Reeves has spent two and a half decades working as a journalist overseas, reporting from a wide range of places including the former Soviet Union, the Middle East, and Asia.
He is a member of the NPR team that won highly prestigious Alfred I. duPont–Columbia University and George Foster Peabody awards for coverage of the conflict in Iraq. Reeves has been honored several times by the South Asian Journalists' Association.
Reeves covered South Asia for more than 10 years. He has traveled widely in Pakistan and India, taking NPR listeners on voyages along the Ganges River and the ancient Grand Trunk Road.
Reeves joined NPR in 2004 after 17 years as an international correspondent for the British daily newspaper The Independent.

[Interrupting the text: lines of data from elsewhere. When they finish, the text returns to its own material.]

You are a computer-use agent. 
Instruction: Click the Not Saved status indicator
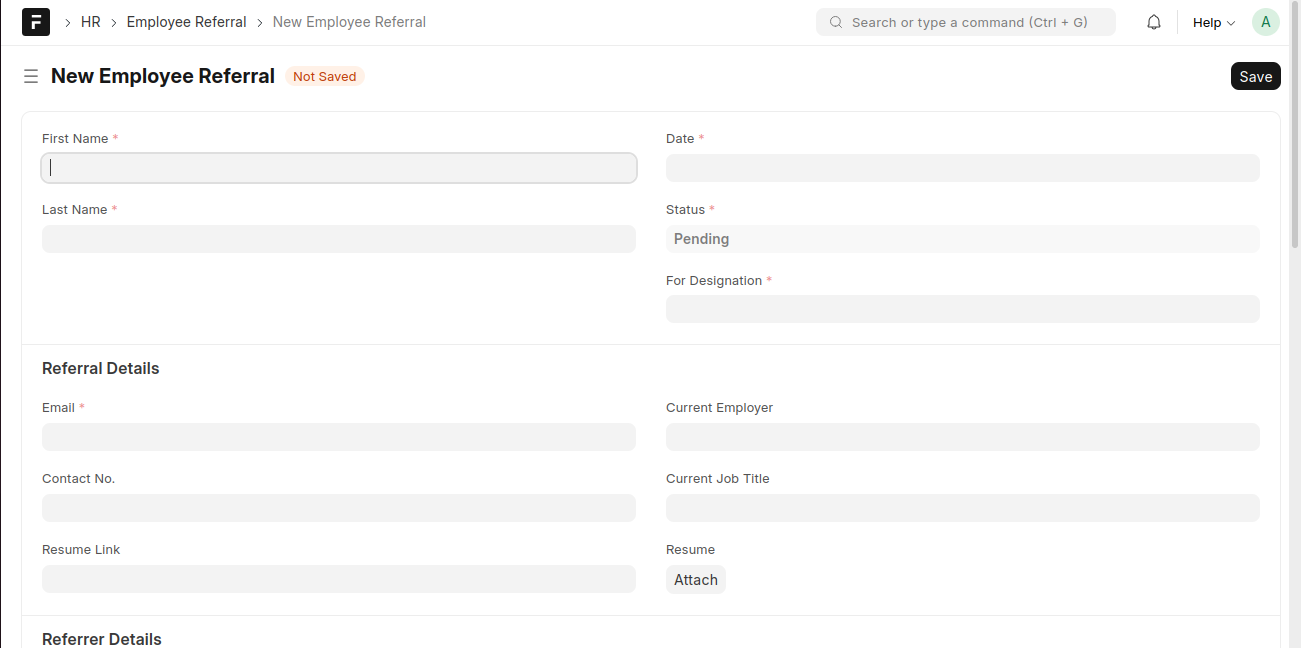click(x=324, y=76)
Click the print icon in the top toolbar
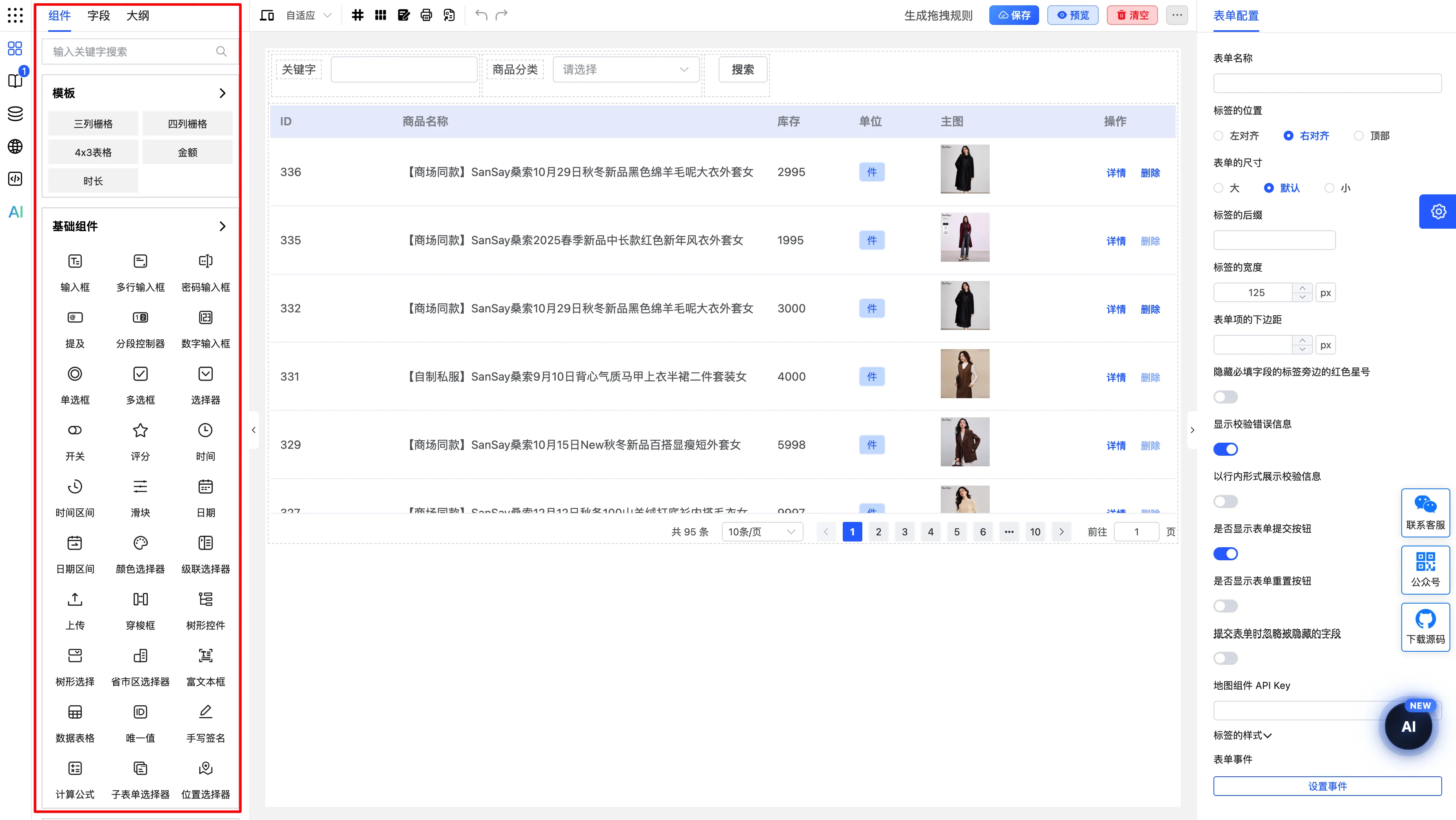 tap(426, 15)
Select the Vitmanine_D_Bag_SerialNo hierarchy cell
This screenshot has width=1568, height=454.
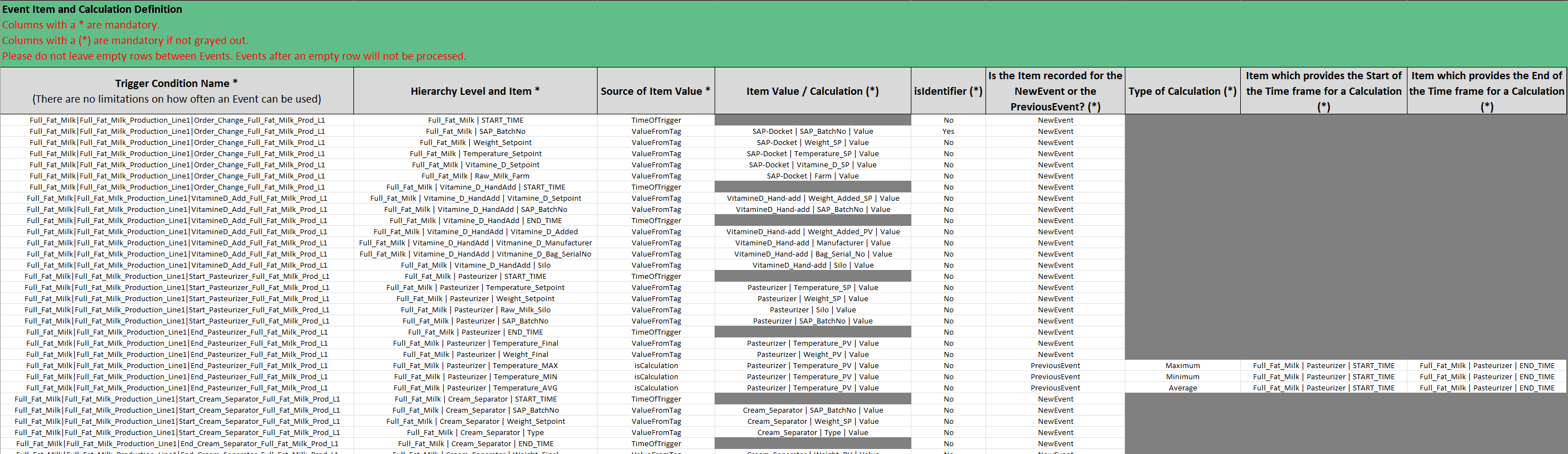pyautogui.click(x=475, y=254)
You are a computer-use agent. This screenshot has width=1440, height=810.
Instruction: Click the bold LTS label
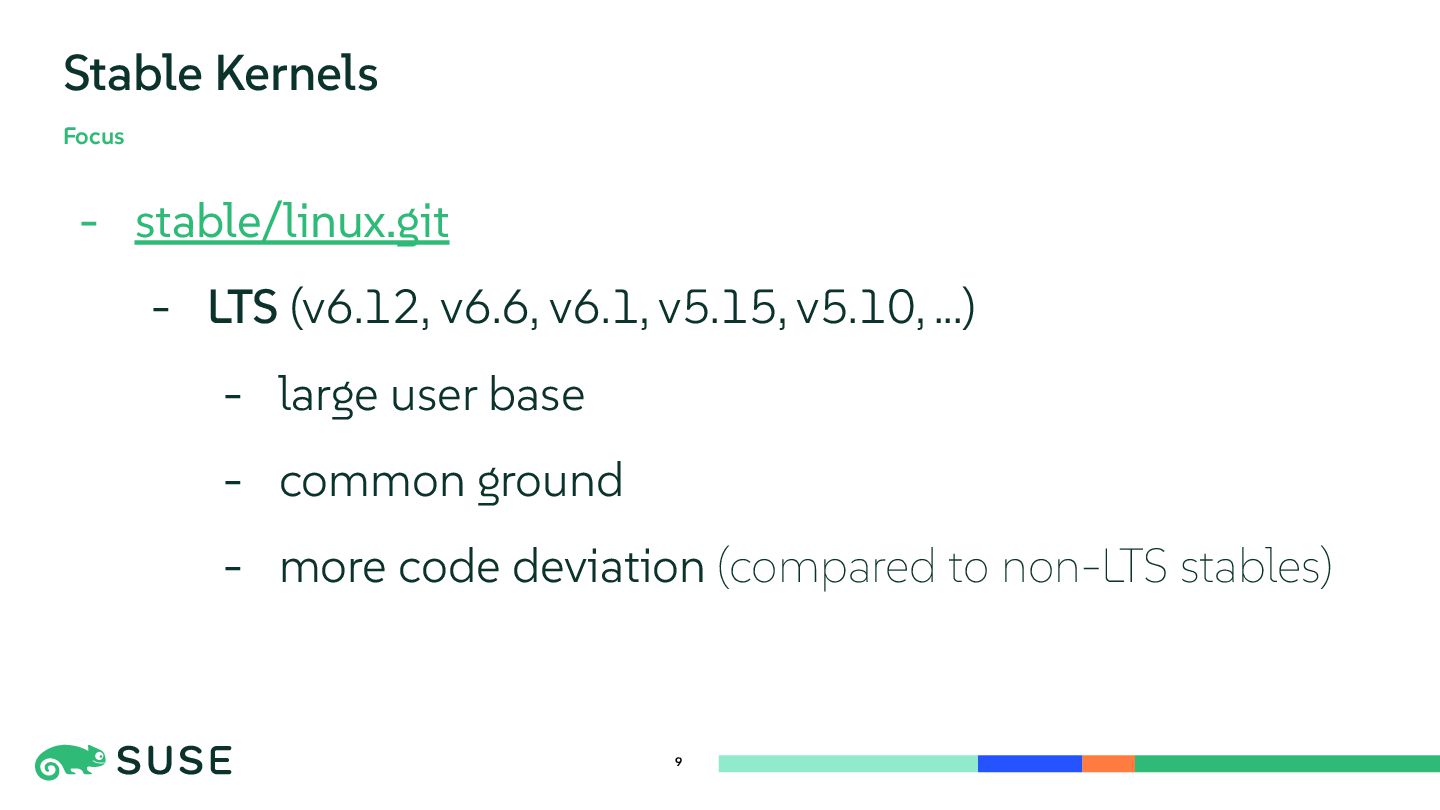click(x=242, y=309)
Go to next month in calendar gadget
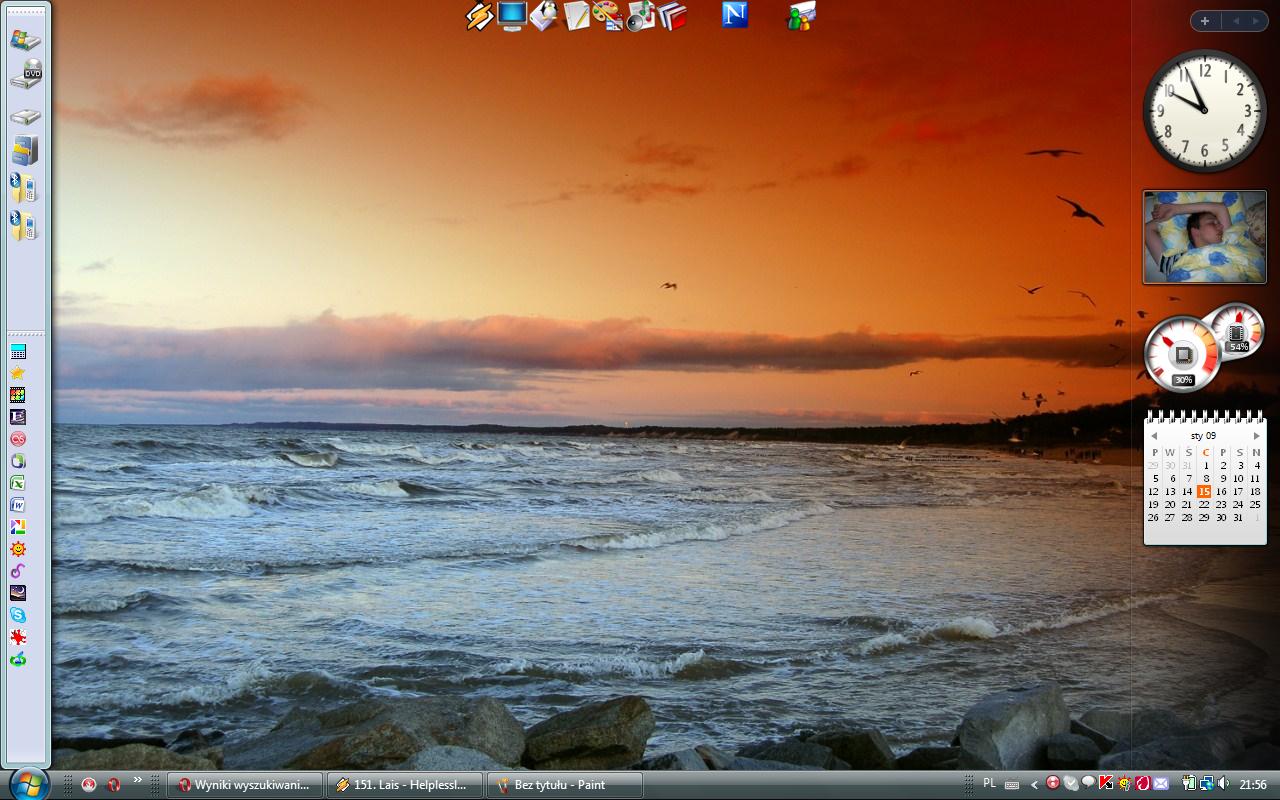Screen dimensions: 1280x800 1256,436
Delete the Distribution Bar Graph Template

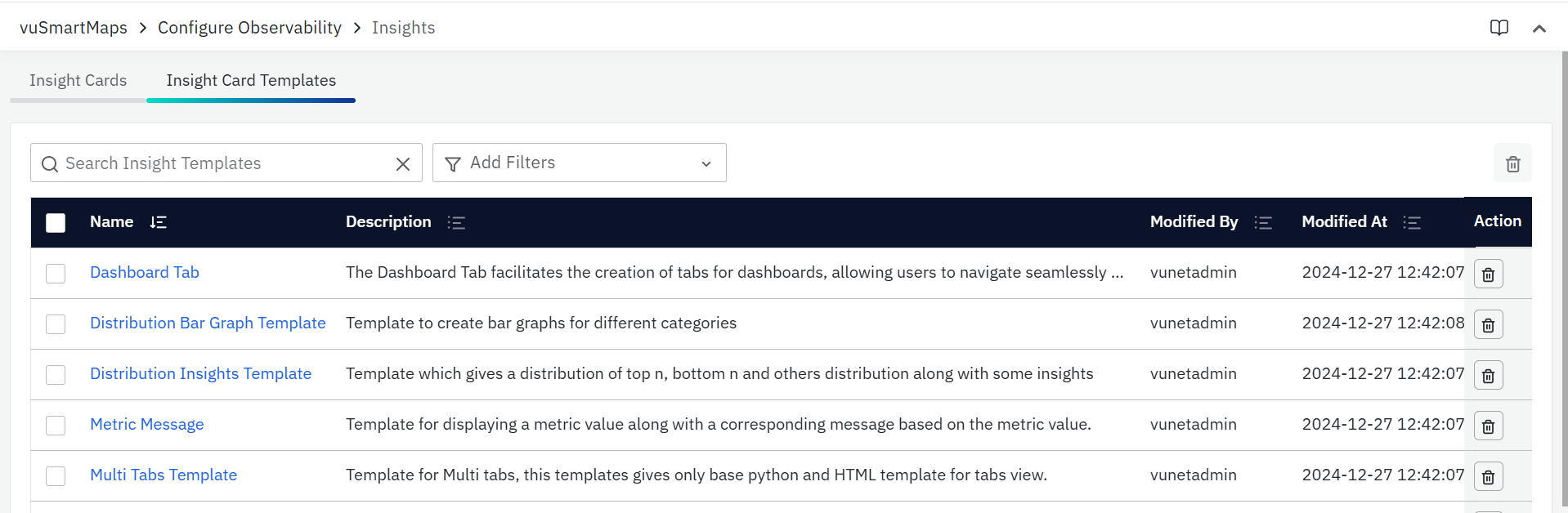[x=1488, y=325]
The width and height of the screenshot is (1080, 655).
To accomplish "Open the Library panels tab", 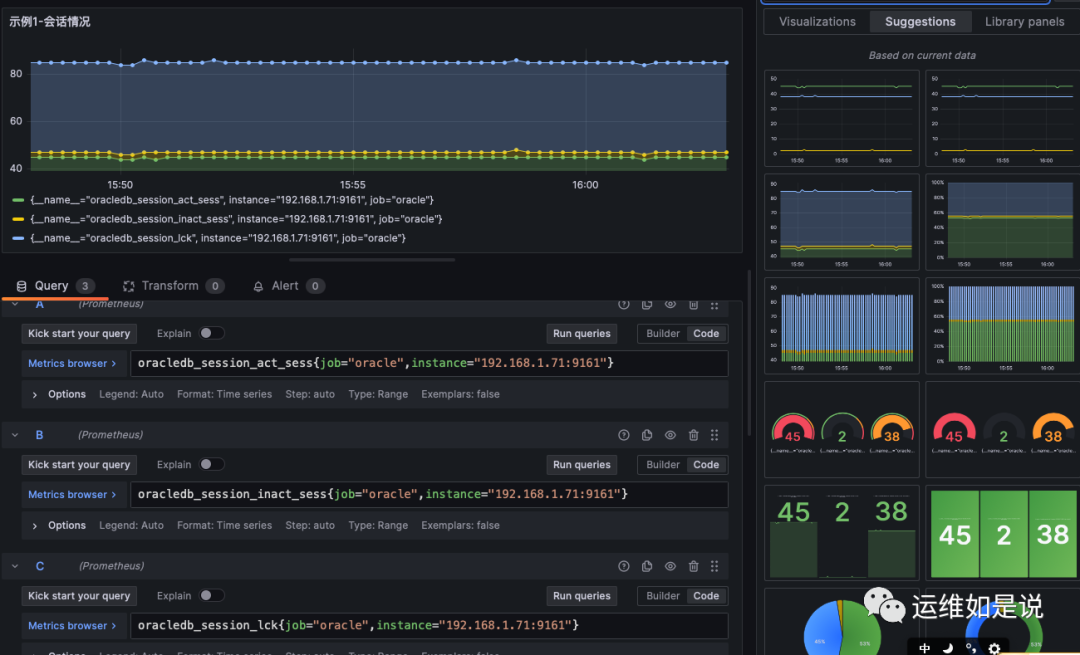I will [x=1024, y=22].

During the early stages of his career, he worked for BBC radio and television after training on the Bath Chronicle newspaper in western Britain.
Over the years, Reeves has covered a wide range of stories, including Boris Yeltsin's erratic presidency, the economic rise of India, the rise and fall of Pakistan's General Pervez Musharraf, and conflicts in Gaza and the West Bank, Chechnya, Iraq, Afghanistan and Sri Lanka.
Reeves holds a degree in English literature from Cambridge University. His family originates from Christchurch, New Zealand.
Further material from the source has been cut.